I have simple spring boot app which use keycloak SSO with custom user storage provider. Authentication is work fine without user roles. But i need to know how to map existing user roles with custom user storage provider. Does anyone know how to map existing user roles with keycloak user storage provider?
2 Answers
4
votes
Finally found a way to map roles.
Add roles to realm and override the AbstractUserAdapterFederatedStorage.getRoleMappingsgetRoleMappings() method.
public Set<RoleModel> getRoleMappings() {
Set<RoleModel> roles = new HashSet();
Iterator rolesItr = userEntity.getRoles().iterator();
while(rolesItr.hasNext()) {
roles.add(realm.getRole(((Role)rolesItr.next()).getName()));
}
return roles;
}
2
votes
If you are using a user storage SPI you'll most likely need to implement the UserLookupProvider interface (org.keycloak.storage.user.UserLookupProvider).
For instance one of the method in that interface is UserModel getUserByUsername(String username, RealmModel realm)
As you can see, the methods in that interface return a UserModel object.
UserModel implements the RoleMapperModel interface. You just have to call the UserModel::grantRole method and pass the roles you want.
Example:
Assuming you have a class MyUserDao {...} that retrieves users from your database as a class MyUserModel {...} instance.
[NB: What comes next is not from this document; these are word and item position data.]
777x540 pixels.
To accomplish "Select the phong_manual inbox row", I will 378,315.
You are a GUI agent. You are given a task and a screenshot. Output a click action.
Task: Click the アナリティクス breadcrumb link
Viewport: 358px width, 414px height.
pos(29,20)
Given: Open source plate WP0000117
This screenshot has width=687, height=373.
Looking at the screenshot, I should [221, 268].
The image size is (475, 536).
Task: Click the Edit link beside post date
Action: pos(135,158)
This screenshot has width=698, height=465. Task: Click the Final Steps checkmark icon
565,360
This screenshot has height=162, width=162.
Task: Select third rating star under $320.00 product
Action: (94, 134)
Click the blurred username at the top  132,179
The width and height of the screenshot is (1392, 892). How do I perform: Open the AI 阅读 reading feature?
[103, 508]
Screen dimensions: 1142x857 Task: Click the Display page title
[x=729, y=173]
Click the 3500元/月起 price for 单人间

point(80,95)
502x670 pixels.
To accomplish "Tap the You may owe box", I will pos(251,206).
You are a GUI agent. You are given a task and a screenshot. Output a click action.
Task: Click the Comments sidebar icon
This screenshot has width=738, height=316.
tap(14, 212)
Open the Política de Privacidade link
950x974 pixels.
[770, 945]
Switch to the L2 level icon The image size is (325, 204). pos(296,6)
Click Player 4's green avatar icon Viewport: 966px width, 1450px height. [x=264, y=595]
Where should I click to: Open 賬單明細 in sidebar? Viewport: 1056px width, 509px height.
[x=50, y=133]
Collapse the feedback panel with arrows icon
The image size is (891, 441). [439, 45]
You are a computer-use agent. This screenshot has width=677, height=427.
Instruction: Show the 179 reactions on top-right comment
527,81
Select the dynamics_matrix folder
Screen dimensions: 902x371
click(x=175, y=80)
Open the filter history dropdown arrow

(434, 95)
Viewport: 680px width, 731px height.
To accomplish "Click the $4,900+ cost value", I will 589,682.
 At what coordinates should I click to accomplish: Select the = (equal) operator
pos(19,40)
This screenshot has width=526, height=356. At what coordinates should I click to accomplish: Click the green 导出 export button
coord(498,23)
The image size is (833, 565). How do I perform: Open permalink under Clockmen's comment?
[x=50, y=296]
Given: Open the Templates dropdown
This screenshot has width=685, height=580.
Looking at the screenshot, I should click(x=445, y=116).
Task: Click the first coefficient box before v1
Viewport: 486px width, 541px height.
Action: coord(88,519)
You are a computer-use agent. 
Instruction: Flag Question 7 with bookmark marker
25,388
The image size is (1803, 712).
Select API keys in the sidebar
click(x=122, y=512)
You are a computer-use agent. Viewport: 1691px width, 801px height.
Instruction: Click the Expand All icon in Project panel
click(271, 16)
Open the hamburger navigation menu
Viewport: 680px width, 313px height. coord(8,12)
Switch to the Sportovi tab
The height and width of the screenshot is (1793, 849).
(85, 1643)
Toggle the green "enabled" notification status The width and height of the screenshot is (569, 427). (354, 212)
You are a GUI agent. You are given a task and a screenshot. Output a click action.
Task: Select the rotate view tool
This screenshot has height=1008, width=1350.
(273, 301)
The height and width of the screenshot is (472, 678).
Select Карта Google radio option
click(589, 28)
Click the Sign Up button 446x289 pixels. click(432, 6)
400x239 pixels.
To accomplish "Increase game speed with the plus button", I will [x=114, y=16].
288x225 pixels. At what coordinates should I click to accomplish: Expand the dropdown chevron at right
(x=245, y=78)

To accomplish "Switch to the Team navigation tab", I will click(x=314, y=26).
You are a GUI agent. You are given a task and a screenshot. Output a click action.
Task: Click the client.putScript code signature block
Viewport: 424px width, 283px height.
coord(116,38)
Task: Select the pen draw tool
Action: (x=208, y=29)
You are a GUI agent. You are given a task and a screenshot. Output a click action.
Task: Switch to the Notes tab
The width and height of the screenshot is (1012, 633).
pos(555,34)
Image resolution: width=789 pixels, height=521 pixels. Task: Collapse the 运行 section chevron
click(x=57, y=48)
public UserModel getUserByUsername(String username, RealmModel realm) {
Optional<MyUserModel> myUserOpt = myUserDao.getUserByUsername(username);
if (!myUserOpt.isPresent())
throw new AccessDeniedException();
MyUserModel myUser = myUserOpt .get();
UserModel keycloakUser = mapToKeycloakUserModel(myUser);
for (String roleName: myUser.getRoles())
userModel.grantRole(KeycloakModelUtils.getRoleFromString(realm, roleName));
return keycloakUser;
}
private UserModel mapToKeycloakUserModel(MyUserModel myUser) {...}
Note you have to load roles with org.keycloak.models.utils.KeycloakModelUtils::getRoleFromString otherwise UserModel::grantRole will try to re-create them and you'll end up with an exception.